If you suffer from frequent infections, such as sinus and ear infections, this could be the sign of a weakened immune system, one in which could include your lymphatic system. Ryan Harris, MD, Cooper Clinic Preventive Medicine Physician, says signs of a weakened immune system are when “infections are occurring more often, are lasting longer and/or are harder to treat."

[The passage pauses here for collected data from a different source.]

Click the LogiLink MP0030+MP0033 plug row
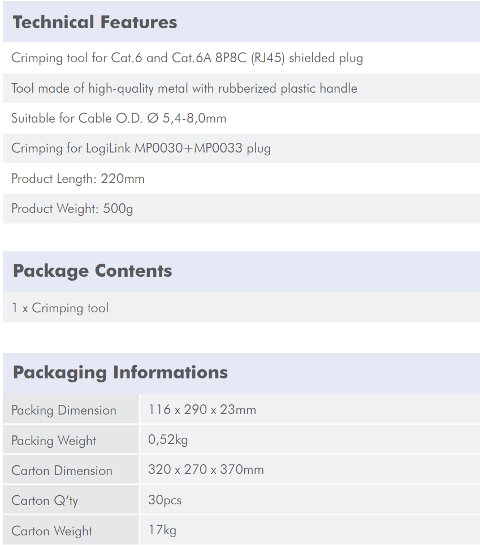The height and width of the screenshot is (545, 480). 241,149
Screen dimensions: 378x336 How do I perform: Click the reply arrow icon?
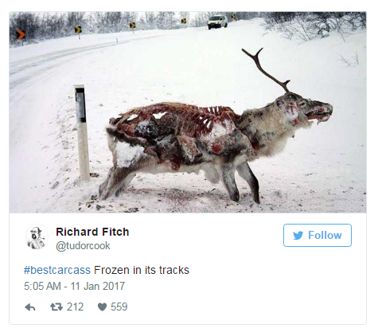[x=30, y=307]
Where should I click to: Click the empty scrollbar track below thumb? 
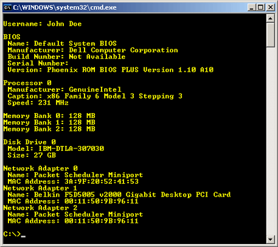coord(270,141)
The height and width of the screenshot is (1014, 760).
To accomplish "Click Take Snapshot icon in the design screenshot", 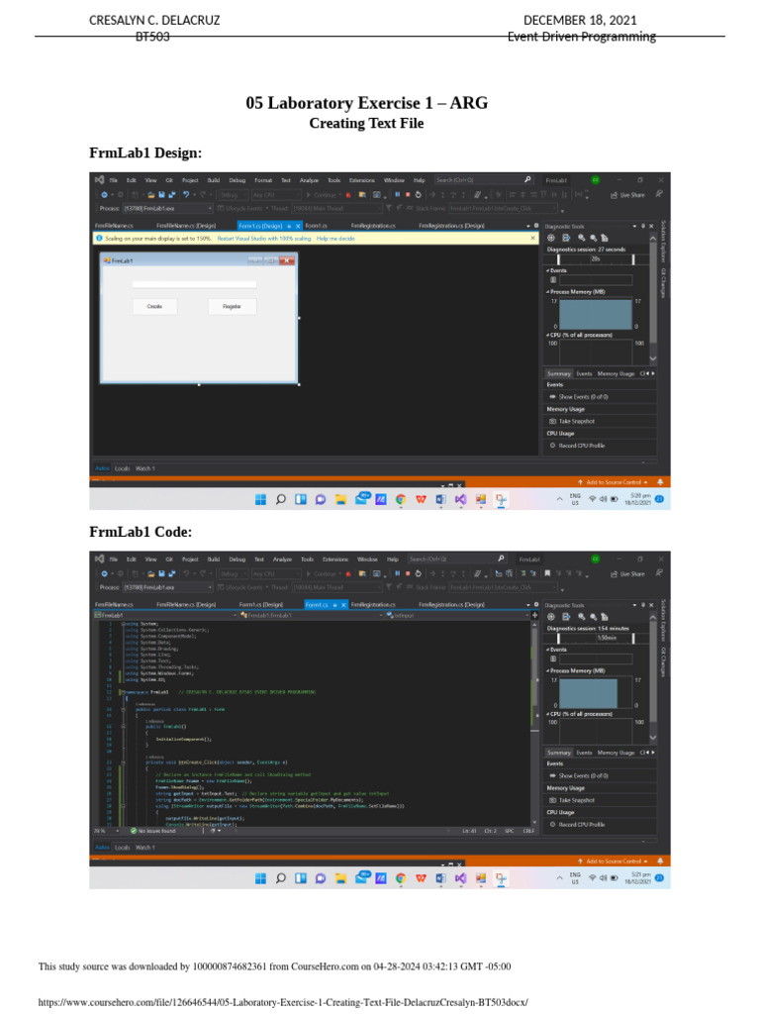I will click(x=552, y=421).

The lymphatic system is a vital part of the immune system that is dedicated to cleaning and destroying any unwanted pathogens that may have entered your body. It creates a clear, watery liquid—lymph—that travels throughout the body, sweeping away bad bacteria and viruses into lymph nodes where they are discarded. The lymph then empties into the blood to start the cycle again. The lymphatic system is composed of multiple organs, tissues and glands responsible for fighting and cleaning out harmful substances in their own ways.

Immune System Disorders

In general, immune system disorders come in two varieties—weakened and overactive states—and both cause health issues. Some of the most common types include:

  • Primary immunodeficiency: This refers to a group of more than 400 genetic diseases (e.g., CVID, DiGeorge syndrome, ataxia telangiectasia, etc.) that compromise the immune system. Some mutations are severe and are diagnosed soon after birth, while others are milder and show up in adulthood.
  • Secondary immunodeficiency: This category encompasses anything that adversely affects an otherwise normal immune system, including malnutrition, severe burns, infection (e.g., HIV), leukemia and medical treatments (e.g., chemotherapy or radiation). Even common medications like acid reducers, antibiotics and steroids can make us vulnerable by disrupting the balance of “good” and “bad” bacteria in our bodies.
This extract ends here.